Land developers, major wineries and other closely held companies have lobbied for a provision that would allow them to file as "subchapter s" firms. The provision, which has drawn strong committee support, would limit their corporate tax liability while passing losses and profits directly to stockholders.
Another provision favored by most of the tax-writing committee members would allow all corporations to write off their operating losses over a 15-year period, a special break not given to individuals and estimated to cost the state nearly $1 billion over the next four years.
The most controversial of the business tax breaks would allow financially faltering corporations--particularly the hard-hit semiconductor firms of the Silicon Valley--to retroactively write off $520 million in losses suffered by the industry in 1985 and 1986.
Double the Fee
Paying for those tax breaks will fall hardest on small, fledgling corporations that are having problems turning a profit. The committee has tentatively agreed to at least double the $200 yearly fee charged now to all corporations and to extend that fee to limited partnerships as well.
Sen.

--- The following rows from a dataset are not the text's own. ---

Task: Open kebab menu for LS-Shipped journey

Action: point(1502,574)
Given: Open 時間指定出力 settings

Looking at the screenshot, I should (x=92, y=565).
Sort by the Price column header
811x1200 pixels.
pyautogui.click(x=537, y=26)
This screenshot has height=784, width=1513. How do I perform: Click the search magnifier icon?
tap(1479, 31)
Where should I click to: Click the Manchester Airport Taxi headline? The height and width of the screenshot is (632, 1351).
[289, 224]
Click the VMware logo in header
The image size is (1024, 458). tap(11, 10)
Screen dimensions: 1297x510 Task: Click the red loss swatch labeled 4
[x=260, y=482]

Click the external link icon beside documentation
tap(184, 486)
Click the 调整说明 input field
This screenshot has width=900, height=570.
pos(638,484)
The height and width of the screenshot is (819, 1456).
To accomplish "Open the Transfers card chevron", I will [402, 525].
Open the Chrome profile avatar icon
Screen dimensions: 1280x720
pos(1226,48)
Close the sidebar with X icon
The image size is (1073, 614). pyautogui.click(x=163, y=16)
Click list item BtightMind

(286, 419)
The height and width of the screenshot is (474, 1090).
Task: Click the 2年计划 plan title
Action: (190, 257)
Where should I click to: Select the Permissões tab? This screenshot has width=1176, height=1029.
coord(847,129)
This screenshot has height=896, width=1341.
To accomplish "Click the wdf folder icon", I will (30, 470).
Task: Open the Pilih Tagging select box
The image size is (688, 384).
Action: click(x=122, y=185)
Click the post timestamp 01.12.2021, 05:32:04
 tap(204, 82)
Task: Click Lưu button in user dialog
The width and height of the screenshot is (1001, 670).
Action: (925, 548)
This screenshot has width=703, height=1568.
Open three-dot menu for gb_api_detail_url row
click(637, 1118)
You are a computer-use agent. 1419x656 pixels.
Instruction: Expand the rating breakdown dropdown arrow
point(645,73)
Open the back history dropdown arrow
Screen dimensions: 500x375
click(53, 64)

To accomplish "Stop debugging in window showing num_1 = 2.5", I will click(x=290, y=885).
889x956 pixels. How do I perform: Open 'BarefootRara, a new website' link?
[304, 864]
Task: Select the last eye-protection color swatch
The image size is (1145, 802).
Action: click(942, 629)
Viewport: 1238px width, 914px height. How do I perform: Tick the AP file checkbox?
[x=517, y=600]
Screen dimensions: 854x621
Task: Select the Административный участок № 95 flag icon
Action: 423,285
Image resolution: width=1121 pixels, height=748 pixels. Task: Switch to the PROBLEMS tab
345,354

John Garamendi (D-Walnut Grove), who co-chairs the conference committee, strongly supports adding tax breaks for corporations but acknowledged that the proposals amount to "gimmies in a very big way." He noted, however, that the only way to forge an acceptable compromise in the short time that remains is to give a little to everyone.
"Everything has flaws," he said. "Nothing will make everyone happy."
But Assemblyman Dennis Brown (R-Signal Hill), the committee's staunchest proponent of full conformity with the federal laws, surprised his colleagues by describing the proposal as "a piece of trash."